Kaiser Study: 90% of Patients’ End-of-Life Goals Met After Advance Care Planning

Patients who inform their loved ones and health care providers of their end-of-life care wishes find that those goals are carried out 90% of the time, according to recent research in the Journal of the American Medical Association Network Open. 

Studies show that advance care planning can reduce hospitalizations by as much as 26%, reduce health care costs, increase community-based palliative care and hospice utilization, as well as significantly increase the likelihood that care will be delivered in accordance with the patient’s wishes.

“There is a common perception that people don’t often document or tell others about their end-of-life wishes,” said lead author, David Glass, research scientist at the Kaiser Permanente Southern California Department of Research & Evaluation. “Our research showed that people shared their end-of-life wishes and that those wishes are typically met here at Kaiser Permanente Southern California.”


Glass is also a lecturer in the Department of Health Systems Science at the Kaiser Permanente Bernard J. Tyson School of Medicine.

Researchers surveyed 715 family members of Kaiser Permanente members age 65 or older who had died. Respondents indicated that 94% of decedents did not receive unwanted treatment, and 89% had their end-of-life wishes met. These results were consistent whether patients chose to end their life in hospice or to continue to receive high acuity curative care. About 84% percent of the decedents included in the study had an advance directive in place. 

“We found it particularly interesting that 83% of next-of-kin reported that their loved one received the right amount of care,” Glass said. “In short, neither ‘overtreatment’ nor ‘undertreatment’ was perceived by most of those who responded to our survey.”


Through advance care planning, patients make clear their wishes and goals for end-of-life care and communicate that information to their clinicians as well as their families. Advance care plans also typically include the patient’s designated surrogate who can make health care decisions in their stead should the patient become incapacited.

While the Kaiser Pemanente patients had a high rate of advance care planning utilization, more work is likely needed to foster adoption of these services in the larger health care space. Despite the benefits of advance care planning, many patients don’t pursue it or pursue it too late. Only 14% of patients with serious illnesses have advance care plans. Patients who choose to receive palliative care are the most likely to have a plan.

Public perceptions of advance care planning, as well as a lack of understanding of the nature of hospice and palliative care, have many reluctant to pursue these options, according to a 2020 study in the Journal of Palliative Medicine.

Efforts are underway to educate the public about the importance of advance care planning among health care providers, policymakers and advocacy groups. Last year, federal lawmakers introduced the Compassionate Care Act, which if enacted would establish a nationwide public education campaign to educate the people in the United States about the importance of advance care planning. The bill also includes grants and pilot initiatives to educate students in medical, nursing, social work and other related fields about end-of-life discussions and care.

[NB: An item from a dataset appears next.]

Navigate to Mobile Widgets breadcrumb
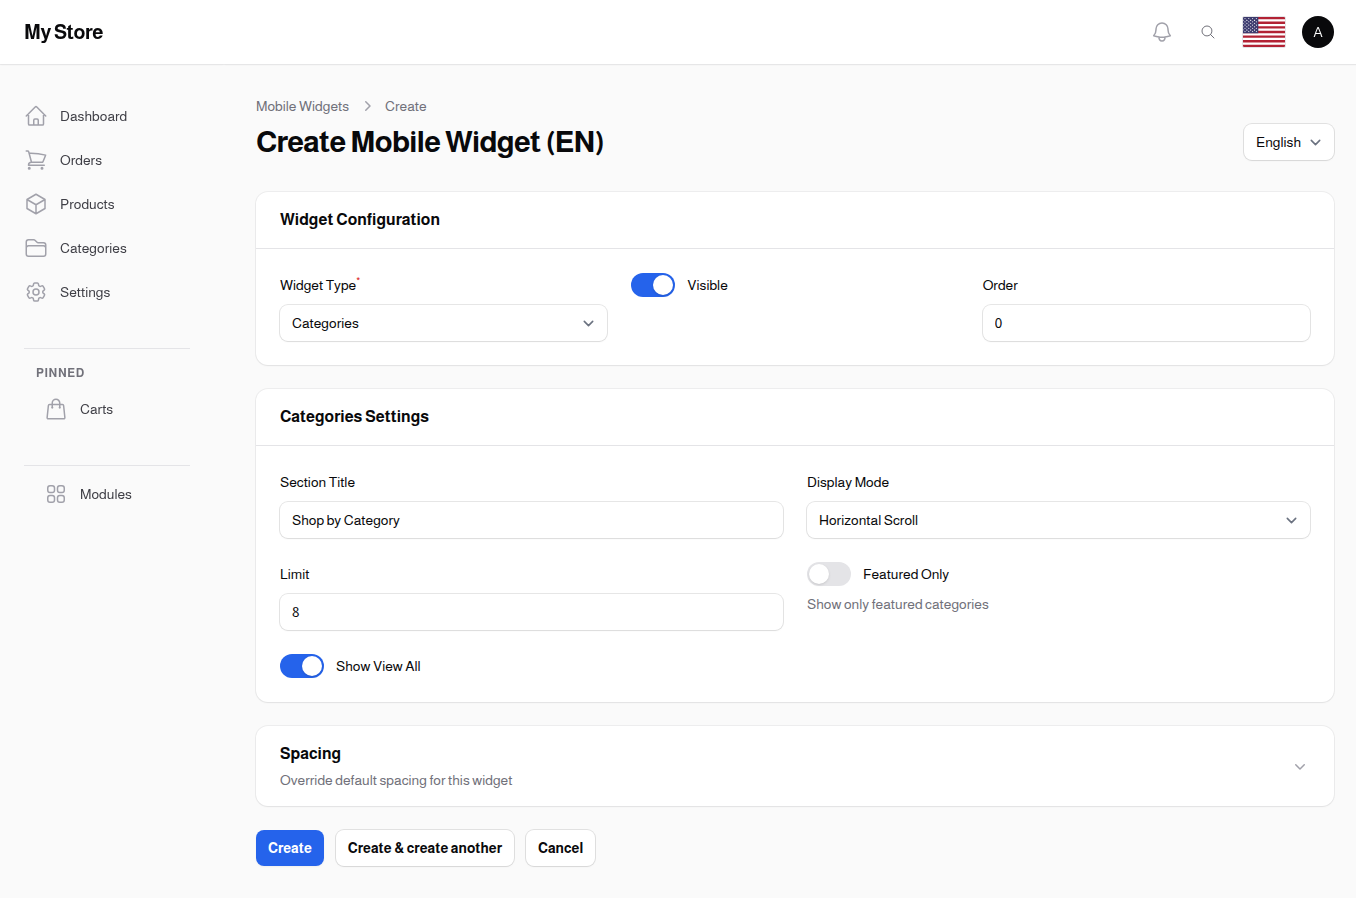 pos(302,106)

Emerging value-based payment models such as the value-based insurance design demonstration, often called the Medicare Advantage hospice carve-in, Primary Care First and direct contracting also have components designed to promote advance care planning.

The Kaiser study also found that patients and families that incurred the highest health care costs at the end of life reported lower satisfaction than those with lower costs.

“We discovered this higher-cost group had died at a younger age than the lower-cost group,” Glass said. “So, it may well be that the dissatisfaction of the high-cost group reflected a disappointment that despite all the efforts and costs, death came earlier than was expected.”